- [提示文]:
►

第57回日本作業療法学会

講演情報

一般演題

発達障害

[OI-4] 一般演題:発達障害 4

2023年11月11日(土) 14:50 〜 16:00 第4会場 (会議場B5-7)

[OI-4-4] 知的障害区分の特別支援学校における学校コンサルテーション

原田 瞬1,5, 立山 清美2, 倉澤 茂樹3, 丹葉 寛之4, 中岡 和代2 (1.京都橘大学健康科学部作業療法学科, 2.大阪公立大学リハビリテーション学研究科, 3.福島県立医科大学保健科学部作業療法学科, 4.関西福祉科学大学保健医療学部リハビリテーション学科作業療法専攻, 5.大阪府立大学総合リハビリテーション学研究科)

【序論】特別支援教育が始まり15年が経つが,日本では学校に勤務する作業療法士(以下OT)はまだ少なく,外部専門家としてOTが学校に訪問し,単発もしくは数回のコンサルテーション(以下コンサル)によって対象児童生徒へ間接的な支援を行う『学校コンサル』が主流となっている.学校コンサルについての臨床介入研究や実践モデルは十分示されておらず,実践報告や少人数を対象とした試験的な研究に留まっている(山口ら,2018).知的障害区分の特別支援学校(以下支援学校)は在籍児童生徒数が増加傾向にあり(文部科学省,2018),OTによる学校コンサルの効果を客観的に示すことが,学校教育領域への参画促進のために重要な課題と言える.そこで,支援学校の児童生徒を対象とした一定のプロトコルに基づいた学校コンサルの効果検証を目的に本研究を実施した.
【方法】研究デザインは1群前後比較研究とし,支援学校2校の小中学部で実施した学校コンサルの児童生徒15名を対象とした.プロトコルは対象児童生徒1名につき3回のコンサルで構成され,初回コンサル時に相談内容に基づく児童生徒の評価を行い,教員と3つの課題を決定した.Goal Attainment Scaling (以下GAS),児童生徒の現状と支援内容をまとめた支援共有シート(A4サイズの表)をOTが作成し,初回から約1週間後の2回目のコンサルで教員と共有して介入開始とした.介入期間は3ヵ月間とし,介入期間の中間で経過確認と支援内容調整のための3回目のコンサルを実施した.介入期間終了時に教員と特別支援コーディネーターがGASを用いて児童の目標達成度を判定し,筆頭著者がマニュアルに従ってTスコアを算出した.介入前後で教員が異常行動チェックリスト(以下ABC-J)を記入し,GASのTスコアと共に効果指標とした.なお,GASと支援共有シートについては学校コンサルの経験があるOT5名で内容を確認,修正し,標準的な支援内容を担保した.分析にはウィルコクソンの符号付順位和検定を用い,効果指標ごとに前後比較した.有意水準は5%未満とし,統計解析にはSPSS Statistics Ver.27を用いた.本研究は筆頭著者の所属機関の研究倫理委員会の承認のもと,対象児童生徒の保護者および教員の同意を得て実施した.

◄

- [実施課題]:
学校コンサルテーションに関する研究抄録を、最後の文の後から書き継いでください。 この後に続く行は、上の提示文とは別の資料です。

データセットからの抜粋
►

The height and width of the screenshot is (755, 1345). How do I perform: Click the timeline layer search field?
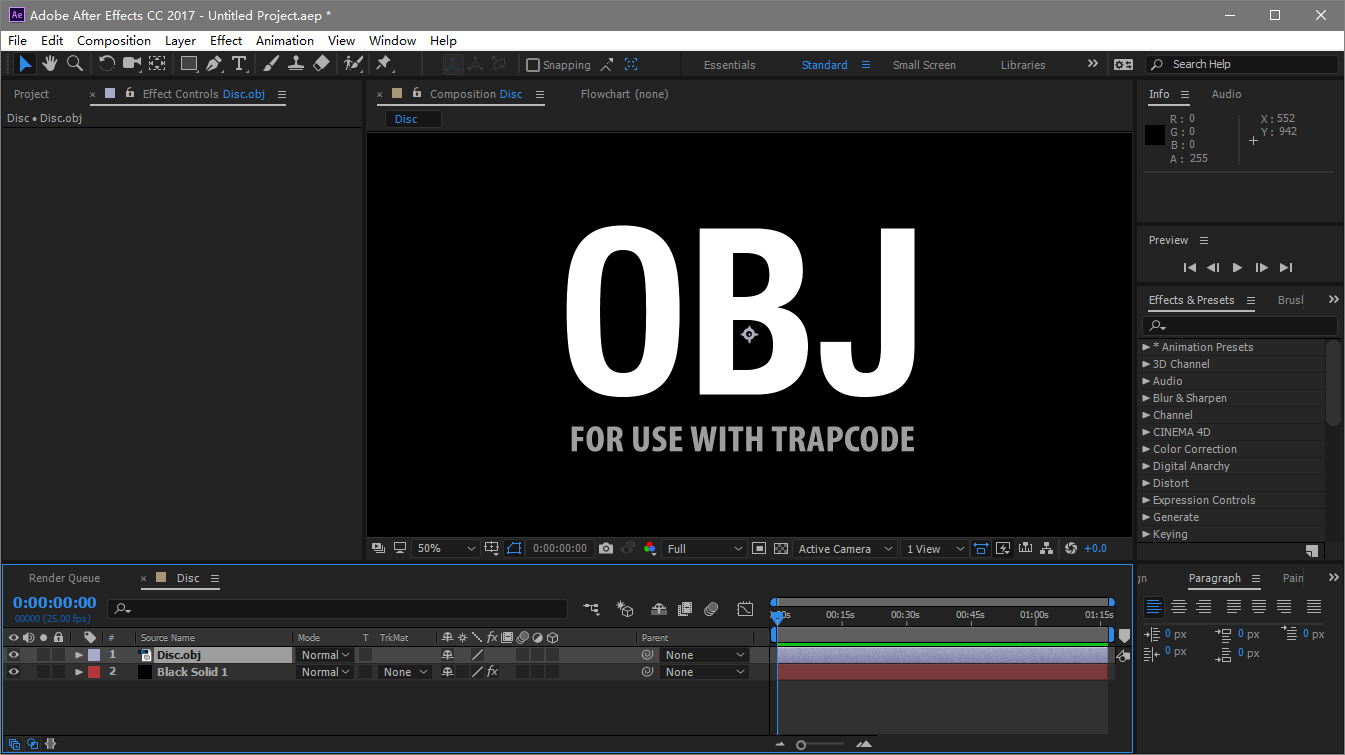click(x=338, y=608)
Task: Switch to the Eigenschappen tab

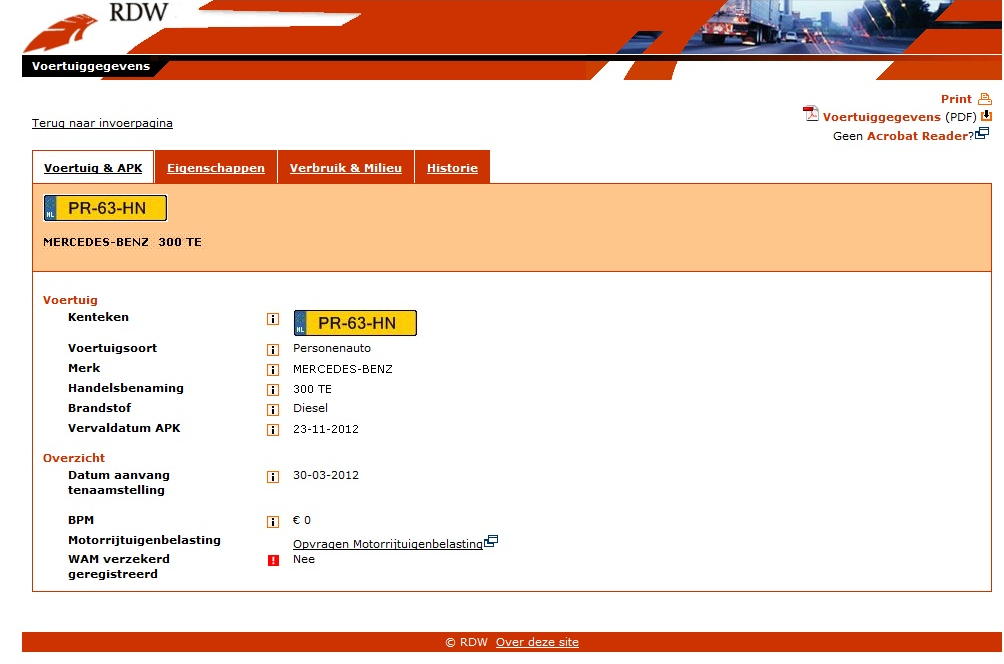Action: click(216, 168)
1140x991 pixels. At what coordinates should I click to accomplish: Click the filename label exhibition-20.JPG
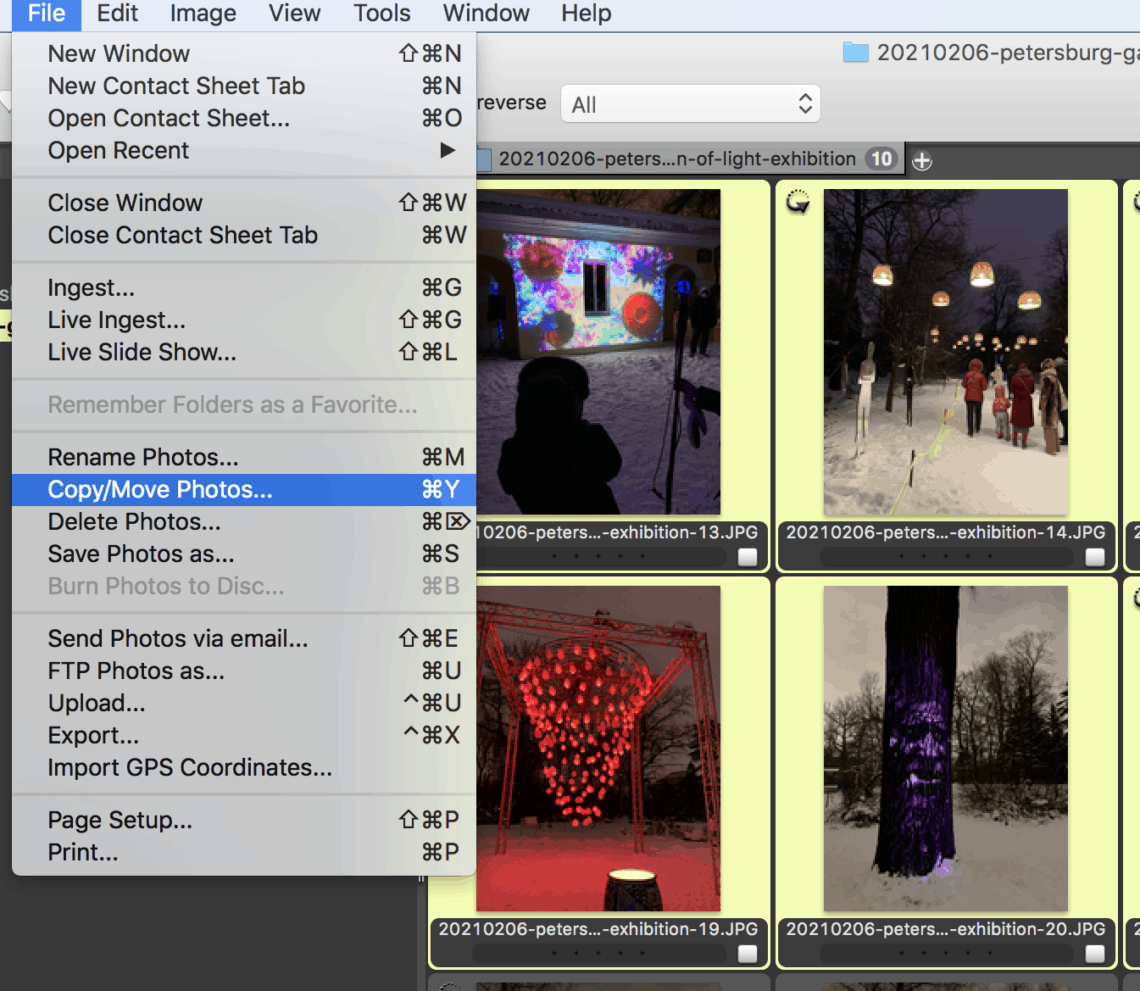click(x=944, y=929)
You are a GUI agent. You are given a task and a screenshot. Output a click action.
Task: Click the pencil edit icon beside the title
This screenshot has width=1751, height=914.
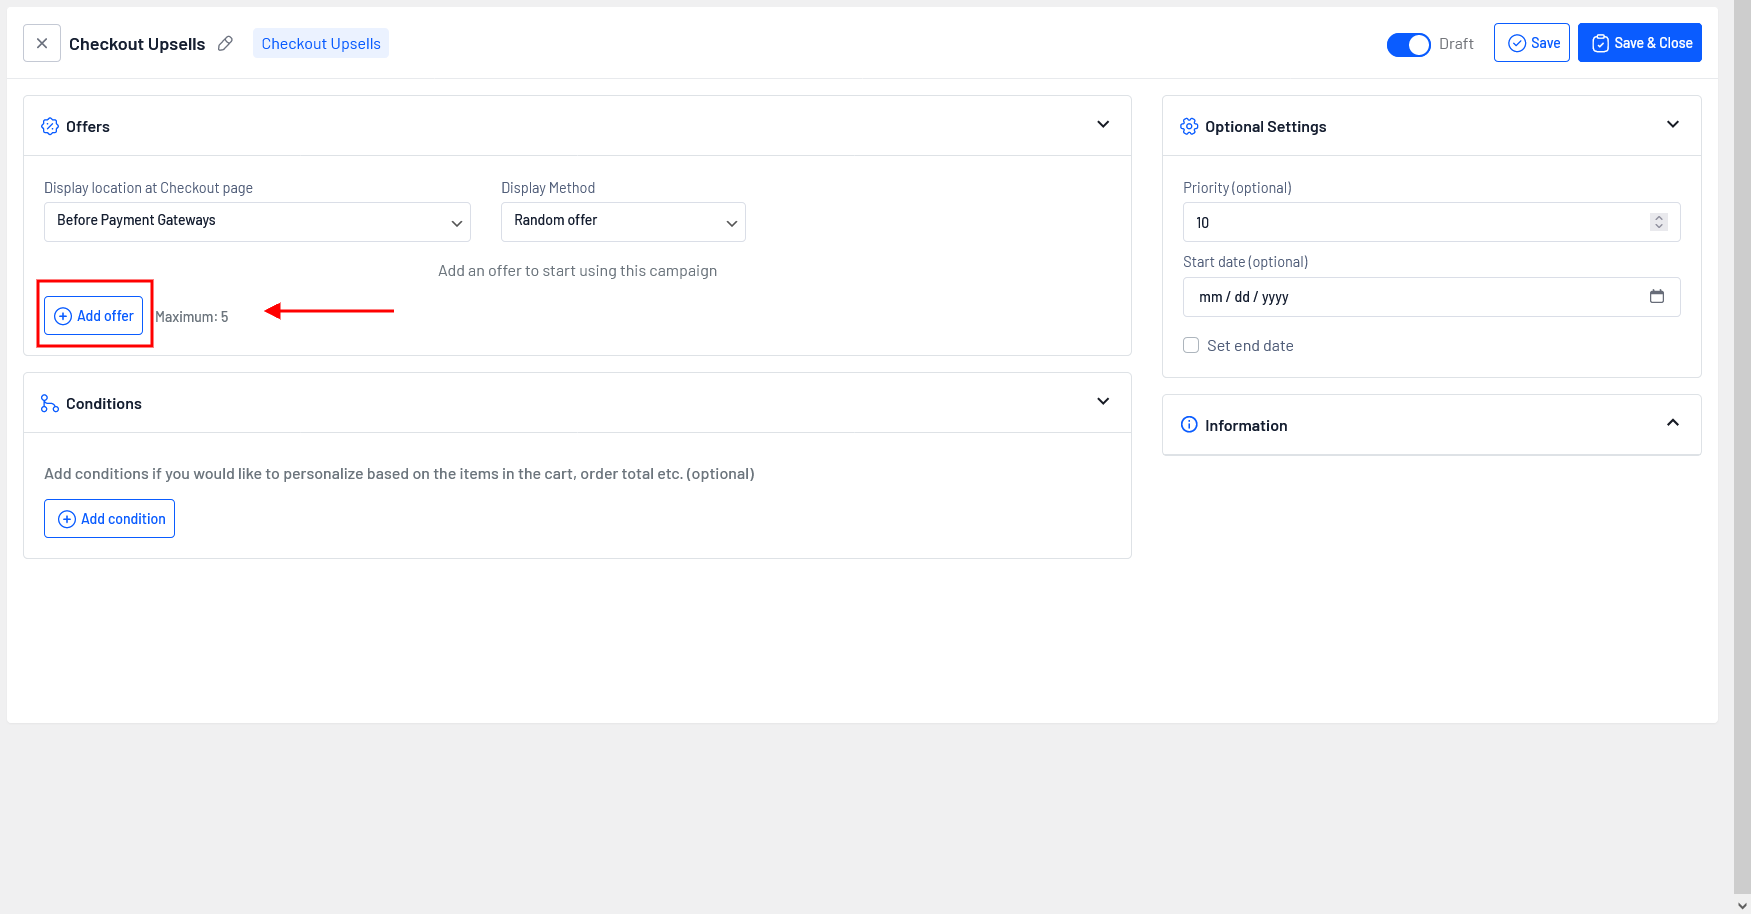pos(226,43)
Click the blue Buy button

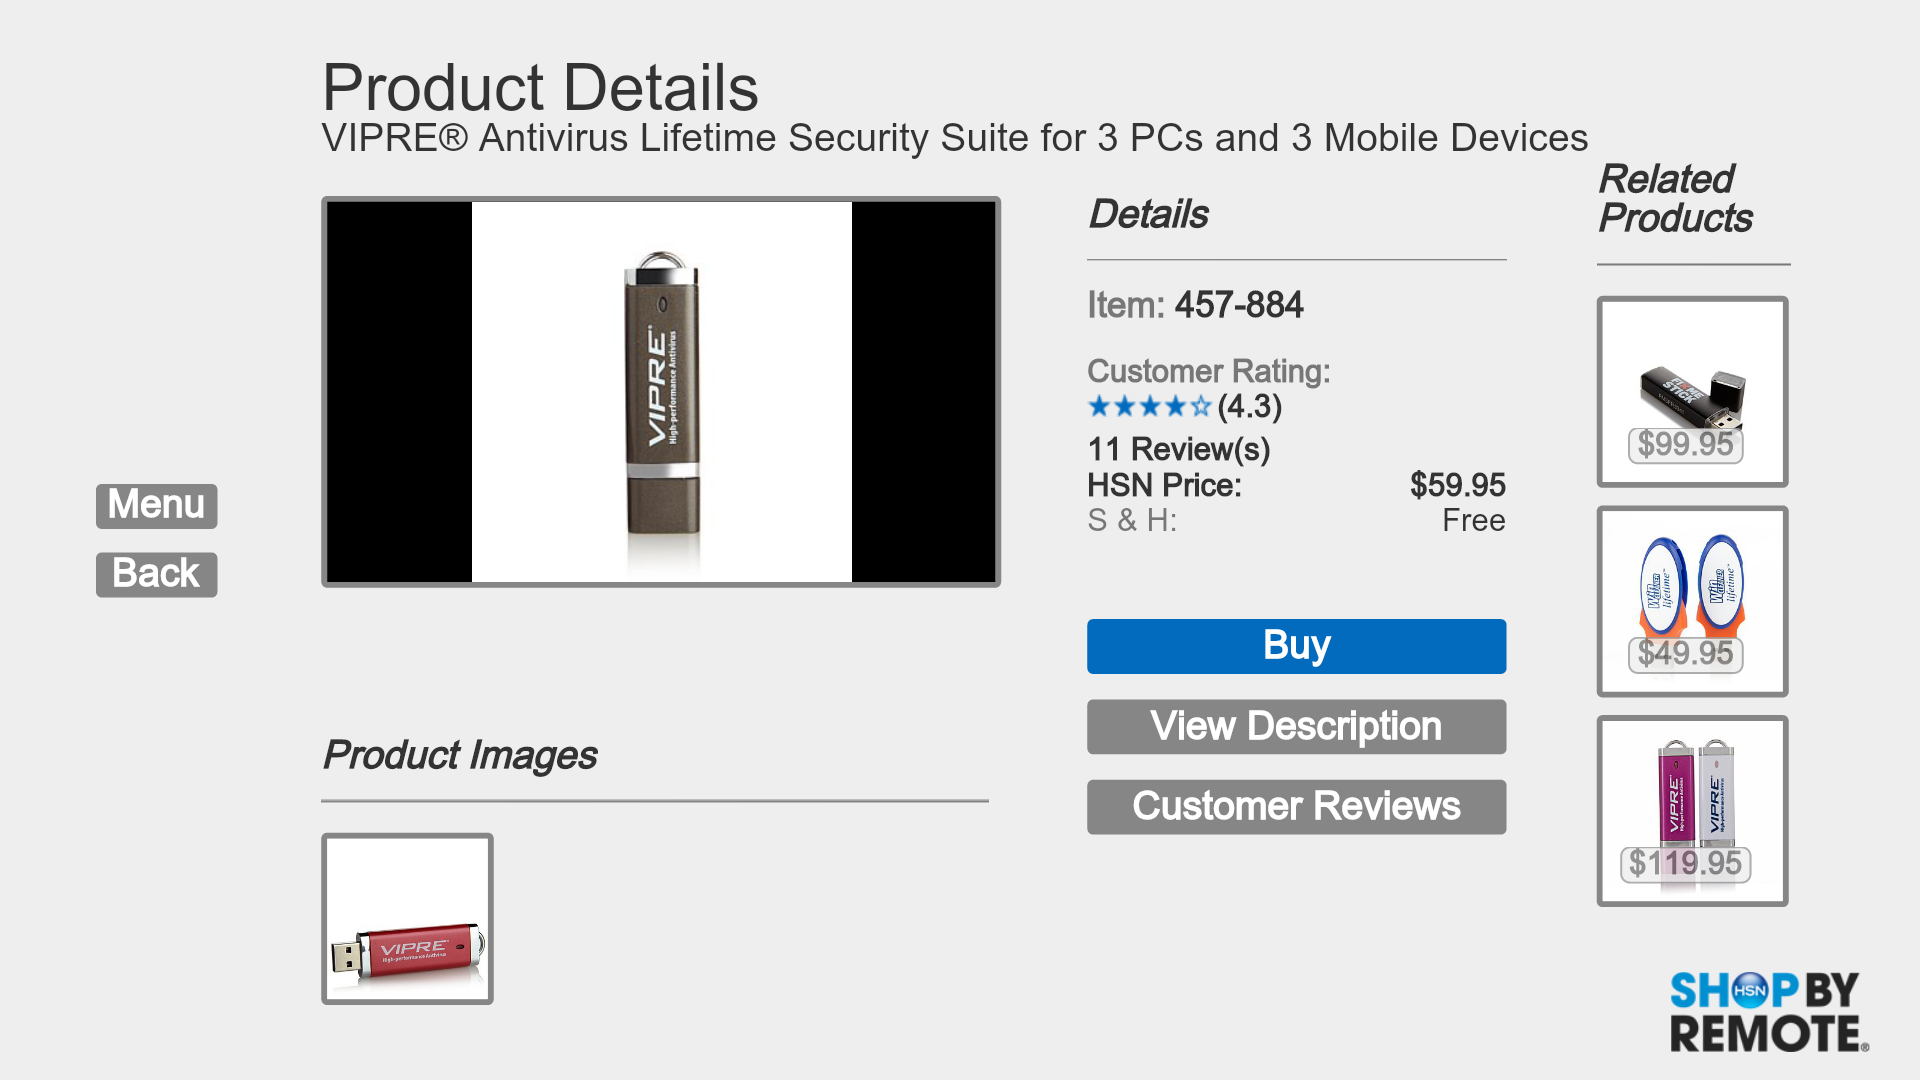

◄

- [演習結果]:
【結果】コンサルの途中で服薬調整があった1名を除く児童生徒14名(平均8.7±2.1歳)が分析対象となった.教員からの相談は問題行動,日常生活動作,姿勢・粗大運動に関するものが主であった.GASで判定した介入後のTスコアの平均は62.3±6.8となり,介入前のTスコアと比較して有意に向上した(p<0.001).1名はTスコアが50未満であったものの,その他のケースで個別の目標達成に対する高い効果がみられた.また,ABC-Jの総スコアは介入前36.6±21.7から介入後33.1±21.3となり,問題行動の程度が有意に改善した(p=0.042).さらにABC-Jの下位項目においては,無気力において有意な改善がみられた(p=0.044)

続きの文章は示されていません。